News Item: The Spy Who Came Home - 3
(Category: DIVERSE)
Posted by Pârvu Florin
Saturday 13 July 2019 - 15:30:08

Foto: LINK

On New Year’s Eve, locals launched fireworks out of abandoned lots, and Cuyler-Brownsville erupted in celebratory gunfire. “Good trigger pull,” Skinner noted, as someone emptied what sounded like a .40-calibre pistol about thirty feet from the car. “Trigger control is half the battle.”

Shots fired into the sky take about forty-five seconds to hit the ground. Less than ten minutes into 2018, two other officers, parked a few blocks over, fled Cuyler-Brownsville when bullets took out a street lamp overhead. All through the neighborhood, pavements and doorsteps glistened with brass shell casings. We heard hundreds of rounds—from shotguns, pistols of all calibres, a Kalashnikov. At the corner of Fortieth and Florance, there was a scrap of crime-scene tape, from an incident the week before.

At 12:11 a.m., Skinner was dispatched to the site of a burning car. But, before he got there, another call came in, and he was sent to the Live Oak neighborhood to investigate more gunfire. “You can commit felonious aggravated assault with a firearm for fifteen minutes,” Skinner joked. The city has installed a costly but discerning gunfire-detection network, called ShotSpotter, with receptors in high-crime areas; that night, ShotSpotter was so overwhelmed that it was operating on a lag of around five hours.

It often falls to the police to handle what Skinner calls “the social work of last resort.” One night, as the temperature dropped into the twenties, he spotted a person in dark clothing skulking through an empty parking lot, near the site of a recent unsolved robbery. He pulled into the lot, and as he got closer his headlights illuminated an aging black woman with a sunken face, wearing a Santa hat and a leopard-print jacket. “You doing O.K.?” Skinner asked.

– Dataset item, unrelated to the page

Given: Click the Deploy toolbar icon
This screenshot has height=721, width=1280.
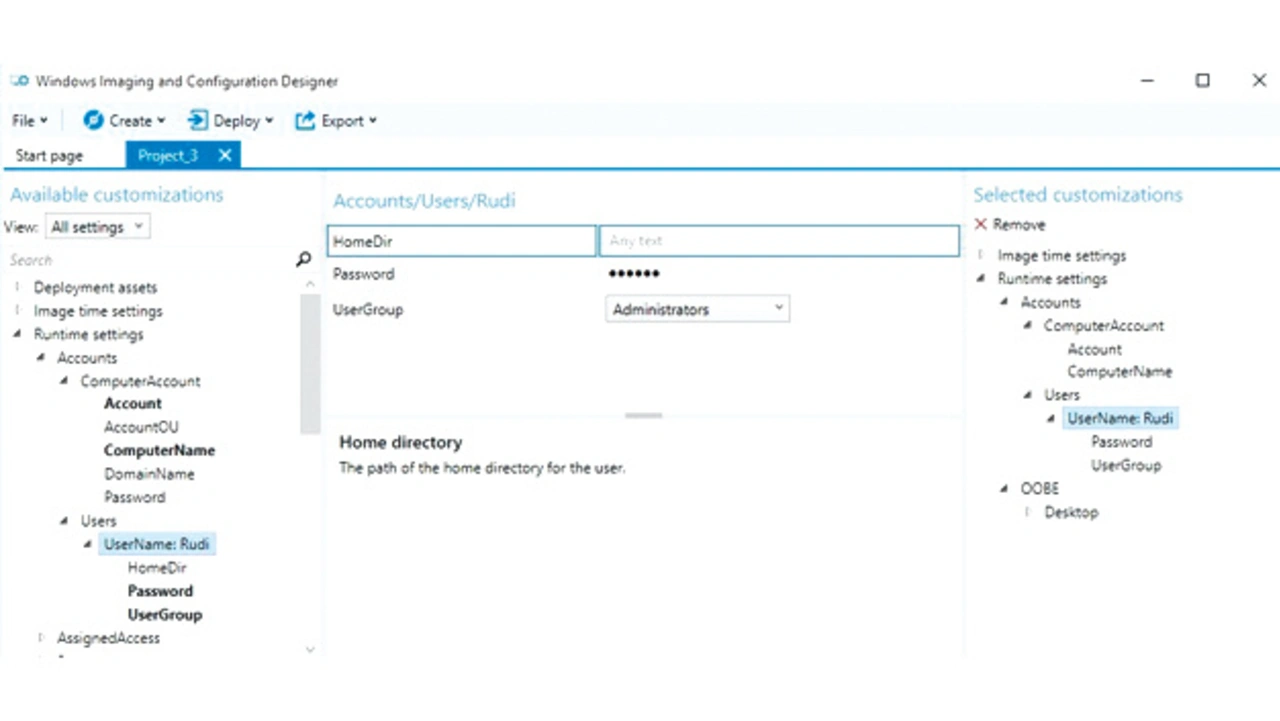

“I was trying to get to Walgreens,” she said. She looked at the ground and spoke slowly, in subdued, raspy tones. “Everybody mad at me,” she said.

“They’re not too mad at you, are they?” Skinner said.

“They say I’m a troublemaker.”

“You’re not a troublemaker. What’s your first name?”

“Norma Jeane.” She was too cold to make it to the Walgreens, she said, and so Skinner told her to hop in the car. After he closed the windows and turned up the heat, Norma Jeane lit up. “I’m named after Marilyn Monroe,” she said. “I’m gonna be a superstar.”

She launched into tales from her past, with characters and events entering and vanishing from her story as spontaneously, it seemed, as they had in her life. As a young child, she said, “I took my brothers with me, and we got baptized” at a church on May Street, just north of Cuyler-Brownsville. “They say, ‘Where are your parents?’ And I said, ‘They’re both alcoholics.’ ” The rest was a chronological blur, a half century of hardship, arguments, scarcity, and violence. As we approached Walgreens, the McDonald’s next door caught her attention.

Skinner asked if she was hungry, and she asked if he would get her some pancakes and sausages, since she hadn’t eaten all day. Skinner pulled into the drive-through. “If I sit down, it hurts,” Norma Jeane said. “Feels like I got polio. That’s why I keep walking. I know how to walk, and I ain’t scared. I never been scared. I been walking these streets since I was five.”

When Norma Jeane mentioned that someone had once given her a calico cat, Skinner asked for its name.

“I didn’t know no better name than Calico,” Norma Jeane said.

“That’s awesome—I have an orange cat named Orangey,” Skinner replied. “He’s so mean, though. I usually just call him Mean Cat.”

“Oh, boy, I love cats! I turn cats into dogs,” Norma Jeane said.